Python Forum
Identifying items in a csv file that also appear in a Text extract
Thread Rating:
  • 0 Vote(s) - 0 Average
  • 1
  • 2
  • 3
  • 4
  • 5
Identifying items in a csv file that also appear in a Text extract
#11
(Sep-21-2016, 09:11 PM)Jaynorth Wrote: Counter() just returns Counter() in the console when the script is run. country_codes is the names of the csv file which is read into the script and codes is just a variable that I used to assign the relevant column in the csv file - country_codes['English short name lower case']

I am not matching on the Alpha-2 or Alpha-3 columns in the csv file which uses the 3 letter representation of the country like "CAN" XD

But, why use any sort of Counter() function at all?  len() would do the exact same thing, wouldn't it?

>>> text = '''
... Once upon a time, there was the great country of Mexico.  Then there... blah blah blah'''
>>> [word for word in text.split()]
['Once', 'upon', 'a', 'time,', 'there', 'was', 'the', 'great', 'country', 'of', 'Mexico.', 'Then', 'there...', 'blah', 'blah', 'blah']

>>> import re
>>> [word for word in text.split() if re.sub(r'\W', '', word) in codes]
['Mexico.']

>>> len([word for word in text.split() if re.sub(r'\W', '', word) in codes])
1
Reply
#12
(Sep-21-2016, 09:21 PM)nilamo Wrote:
(Sep-21-2016, 09:11 PM)Jaynorth Wrote: Counter() just returns Counter() in the console when the script is run. country_codes is the names of the csv file which is read into the script and codes is just a variable that I used to assign the relevant column in the csv file - country_codes['English short name lower case']

I am not matching on the Alpha-2 or Alpha-3 columns in the csv file which uses the 3 letter representation of the country like "CAN" XD

But, why use any sort of Counter() function at all?  len() would do the exact same thing, wouldn't it?

>>> text = '''
... Once upon a time, there was the great country of Mexico.  Then there... blah blah blah'''
>>> [word for word in text.split()]
['Once', 'upon', 'a', 'time,', 'there', 'was', 'the', 'great', 'country', 'of', 'Mexico.', 'Then', 'there...', 'blah', 'blah', 'blah']

>>> import re
>>> [word for word in text.split() if re.sub(r'\W', '', word) in codes]
['Mexico.']

>>> len([word for word in text.split() if re.sub(r'\W', '', word) in codes])
1
I used Pandas to extract the text so it is a dataframe and not a string so I cannot use .split() or can I?
Reply
#13
(Sep-21-2016, 09:12 PM)nilamo Wrote:
(Sep-21-2016, 09:05 PM)wavic Wrote:
from collections import Counter

counter = Counter(iterable)

print(counter['item'])
How does this syntax highlighting works?  :huh:

Use the python syntax highlighter, not the generic code one.  (they're still working out the plugins)
Also, wouldn't your code just always give "0"?
>>> from collections import Counter
>>> cnt = Counter('Green eggs and spam')
>>> cnt['g']
2
>>> cnt['gg']
0
>>> cnt['eggs']
0

It gets the iterable from a CSV file. So if a row is "one,two,three,one,two,three" counter.keys() will return ['one', 'two', three'] as it suppose to be. CSV module will split it to the list.
"As they say in Mexico 'dosvidaniya'. That makes two vidaniyas."
https://freedns.afraid.org
Reply
#14
Quote:But, why use any sort of Counter() function at all?  len() would do the exact same thing, wouldn't it?
Because Counter is a better solution's and more readable than a list comprehension with a regex inside.
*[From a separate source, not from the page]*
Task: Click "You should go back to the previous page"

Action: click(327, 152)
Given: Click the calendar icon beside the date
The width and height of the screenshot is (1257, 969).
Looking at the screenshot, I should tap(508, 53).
Quote:I used Pandas to extract the text so it is a dataframe and not a string so I cannot use .split() or can I?
You can use all Python syntax with Pandas.
Split if you want whole word.
>>> from collections import Counter
>>> cnt = Counter('Green eggs and spam spam spam spam'.split())
>>> print(cnt)
Counter({'spam': 4, 'eggs': 1, 'Green': 1, 'and': 1})
>>> print(cnt.most_common(1))
[('spam', 4)]
Reply
#15
>>>import string
>>>[word.strip(string.punctuation) for word in text.split()]
"As they say in Mexico 'dosvidaniya'. That makes two vidaniyas."
https://freedns.afraid.org
Reply
#16
(Sep-21-2016, 09:45 PM)wavic Wrote:
>>>import string
>>>[word.strip(string.punctuation) for word in text.split()]

This gives the following error: AttributeError: 'Series' object has no attribute 'split'
Reply
#17
(Sep-21-2016, 10:11 PM)Jaynorth Wrote:
(Sep-21-2016, 09:45 PM)wavic Wrote:
>>>import string
>>>[word.strip(string.punctuation) for word in text.split()]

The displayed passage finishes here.